Daniele Franceschi, esposto anche in Procura a Lucca per gli organi mai resi

La famiglia di Daniele Franceschi, morto a 36 anni nel carcere di Grasse (Francia) il 25 agosto 2010, in circostanze ritenute dai familiari mai abbastanza chiare, farà un esposto alla procura di Lucca per cercare di ottenere una risposta dalle autorità transalpine sulla mancata restituzione degli organi, assenti nella salma rimpatriata a Viareggio Nei giorni scorsi – come scritto da Versilia Today –  la famiglia aveva annunciato di presentare per lo stesso motivo un esposto denuncia alla magistratura francese.
“E’ anche un modo per chiedere un sollecito per i colleghi transalpini”, spiega il senso dell’iniziativa l’avvocato della famiglia, Aldo Lasagna. La madre, Cira Antignano, chiede chiarezza sulla mancata restituzione degli organi del figlio.

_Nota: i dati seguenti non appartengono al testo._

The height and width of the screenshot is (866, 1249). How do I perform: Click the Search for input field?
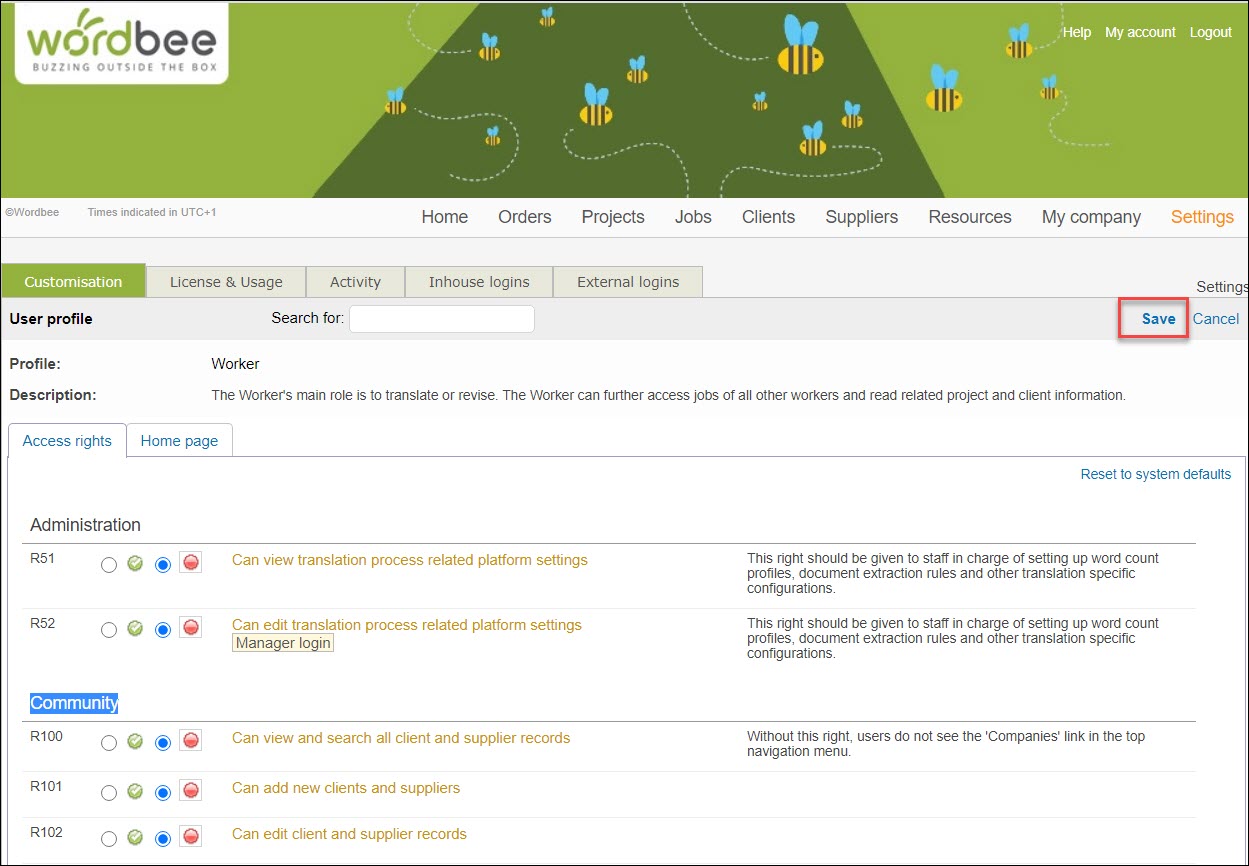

“Già all’epoca della morte di Franceschi – ricorda il legale – la procura lucchese archiviò una indagine, che pure era stata aperta per finalità conoscitive a causa della mancata collaborazione delle autorità francesi”. Ora però la famiglia concentra la sua attenzione sulla mancata restituzione degli organi.(ANSA).